Winter nights were still warm in January and the lake fog crept through the cypress swamp trees, across the field towards the house. Abel sat on the porch in the shadows, sipping from his pipe, puffing small wisps of smoke into the night air. The noise from the marsh was electric even at this time of the year: the jug-o-rum bullfrog calls echoed through the swamp, Loons howled and moaned with their mournful cries and the occasional sound of a swamp alligator bellowing, cut through the night air.
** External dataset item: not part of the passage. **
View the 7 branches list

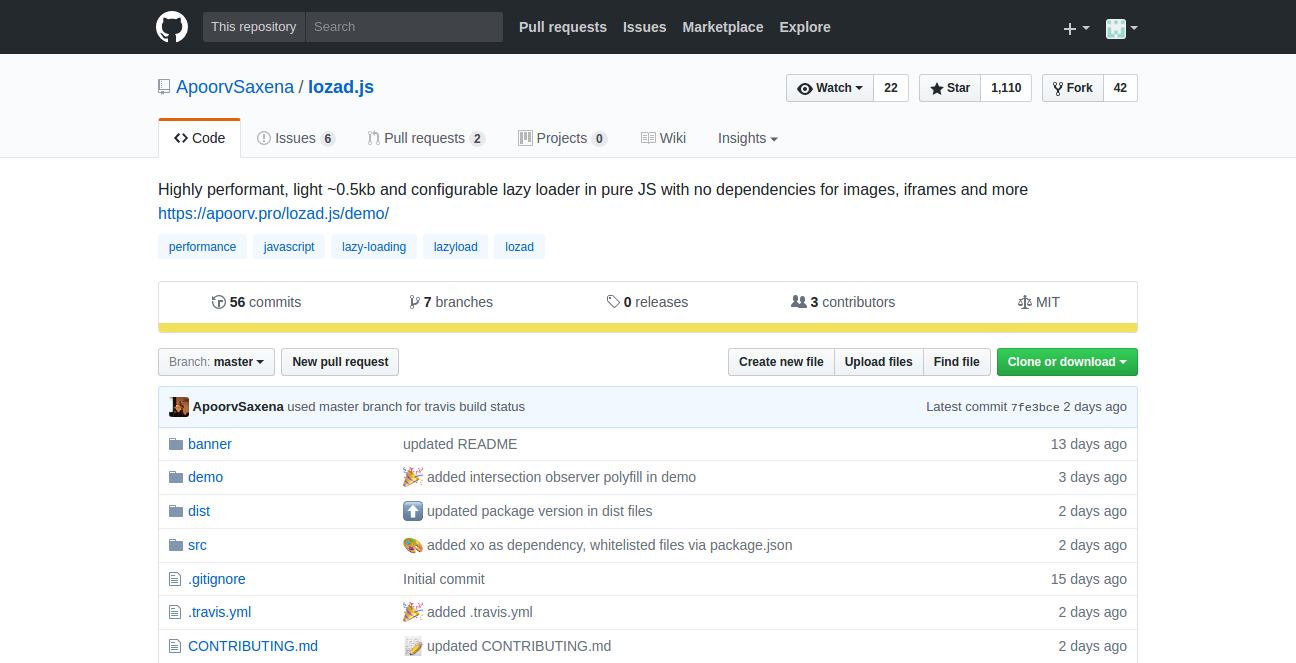[451, 302]
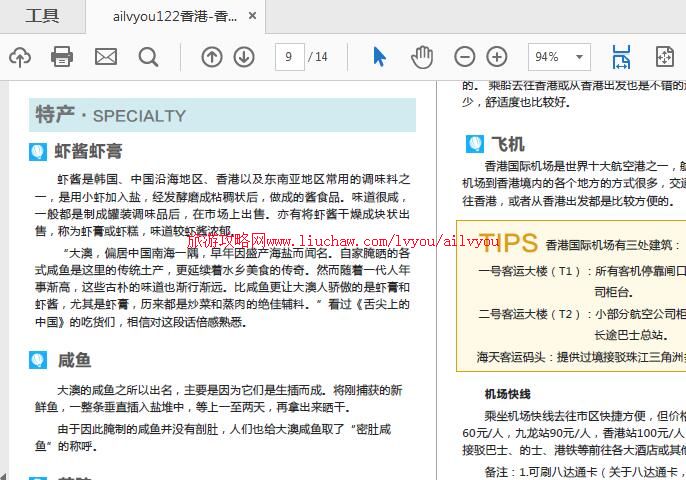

Every evening for the past thirty years he had sat on the same wooden stool, watching and listening to the night. Mary, his wife, and his two daughters Amaya and Mia, had long since gone to bed. Mary had recently come down with an intermittent vomiting bug that caused her to feel quite unwell; they had agreed it best that she go in to town tomorrow and visit the doctor if she felt no better. He looked in the window, peeking through a crack in the curtains, and watched his wife sitting on the bed with the latest Stephen King novel, propped up on pillows, her reading glasses perched on the end of her nose, a white ceramic bowl at her side just in case. Abel smiled, she looked a lot better than she had a few hours ago; in fact she looked positively radiant, the rich warm hue of her mocha skin looked healthy and a world away from the pale hue, similar to the natural color of his own skin, that it had been earlier.
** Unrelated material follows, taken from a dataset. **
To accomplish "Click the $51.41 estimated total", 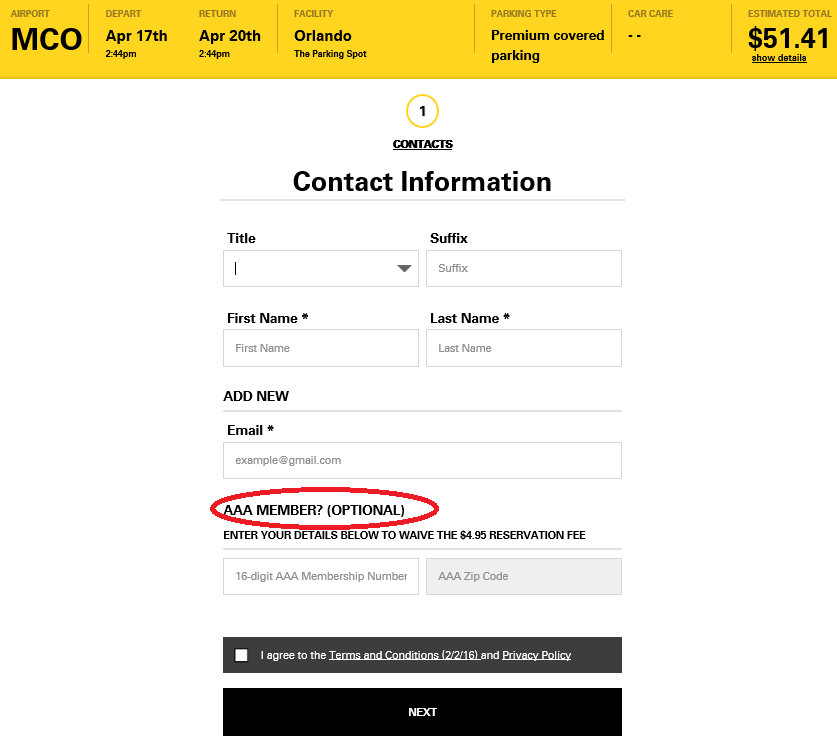I will [x=788, y=38].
He sat back down quietly in the shadows of the porch, the half-moon above hidden behind a mass of rolling cloud. He could sense the heavy weight of rain in the air, as could the noisy swamp creatures that dwell along the banks of the labyrinthine bayous and streams that fed in and out of the marshes. The massive lake basin beyond and the great Mississippi River to the south, fed the outlying estuaries and marshes with a rich supply of flora and fauna; combined with the sub-tropical climate it was a furtive breeding ground. If it wasn't mosquito infestations or biblical plagues of crickets, the area was crawling with amphibious snakes and reptiles. Before he had reinforced all the pig-pens and ringed them with steel-mesh, Abel had lost three of his prize sows to alligators one summer. That was the same year the hogs had unearthed a bevy of human bones with their rutting in the winter months – the weather was cooler and the ground was damp and soft and up they came.
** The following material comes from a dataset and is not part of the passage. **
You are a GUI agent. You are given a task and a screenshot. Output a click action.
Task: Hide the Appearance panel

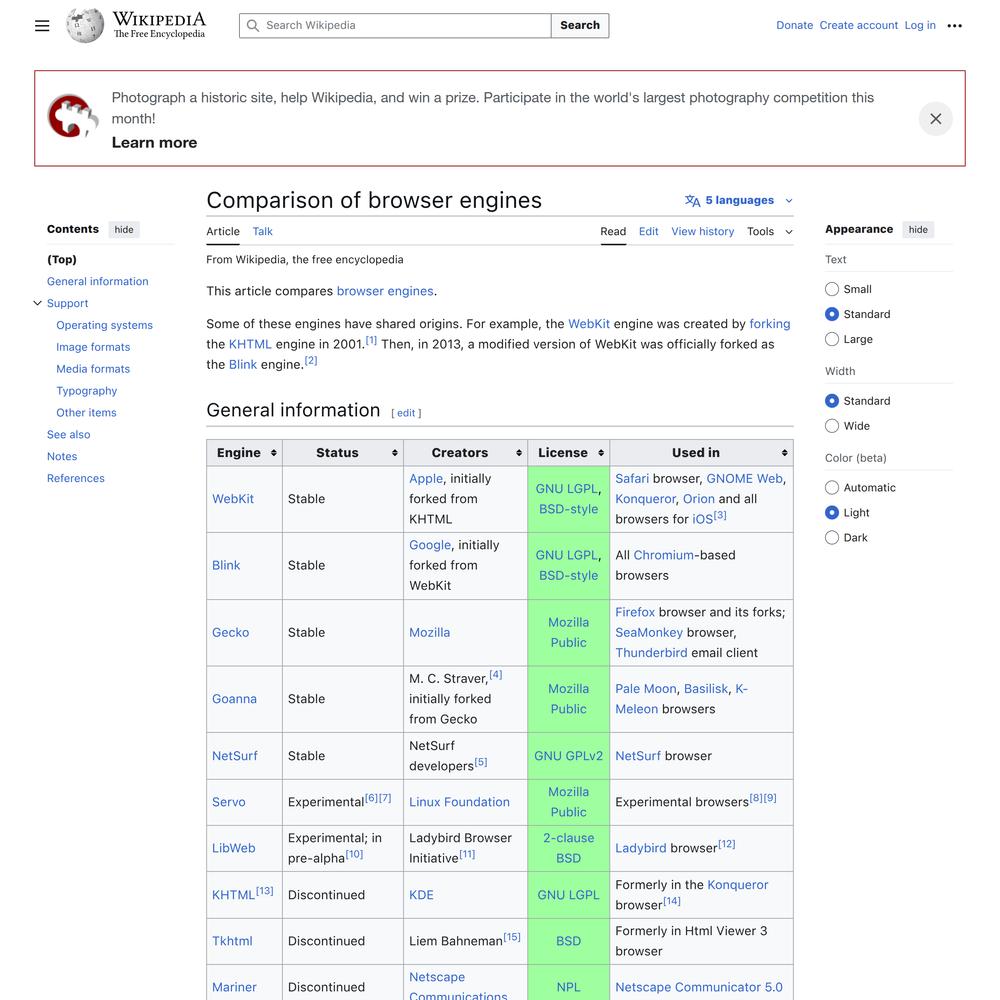917,230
At first, Abel thought they were animal bones but he had discovered soon enough that the skeletal remains were human. Six skulls in all and a barrow full of rusted iron shackles still clasped around the dislocated limbs. The police came and then the coroner who removed the remains and interred them in a pauper's cemetery south-west of New Orleans City Park. No further excavation was made on the Laroux property which relieved Abel and Mary but perturbed them at the same time. They had asked themselves why the police weren't interested in what had happened there, but Abel knew the answer. His father had sworn him to secrecy as a boy when Abel's pet dog had dug up a thigh bone from his Mammy's flower garden. "This," his father had told him in a hushed voice, balancing the bone in the palm of his gnarled hand "is the leg bone of someone buried here on the farm. It is a very old bone and looks similar to others that I have found over the years. See here . . ." He pointed to some deep crevices in the white mottled bone. "This person was murdered and buried here and there are more of them out there that we will never find . . ." His father had pointed north out towards the marshes. Abel noticed a deep cross cut into his father's palm and had wondered if anyone had tried to kill his Pappy too.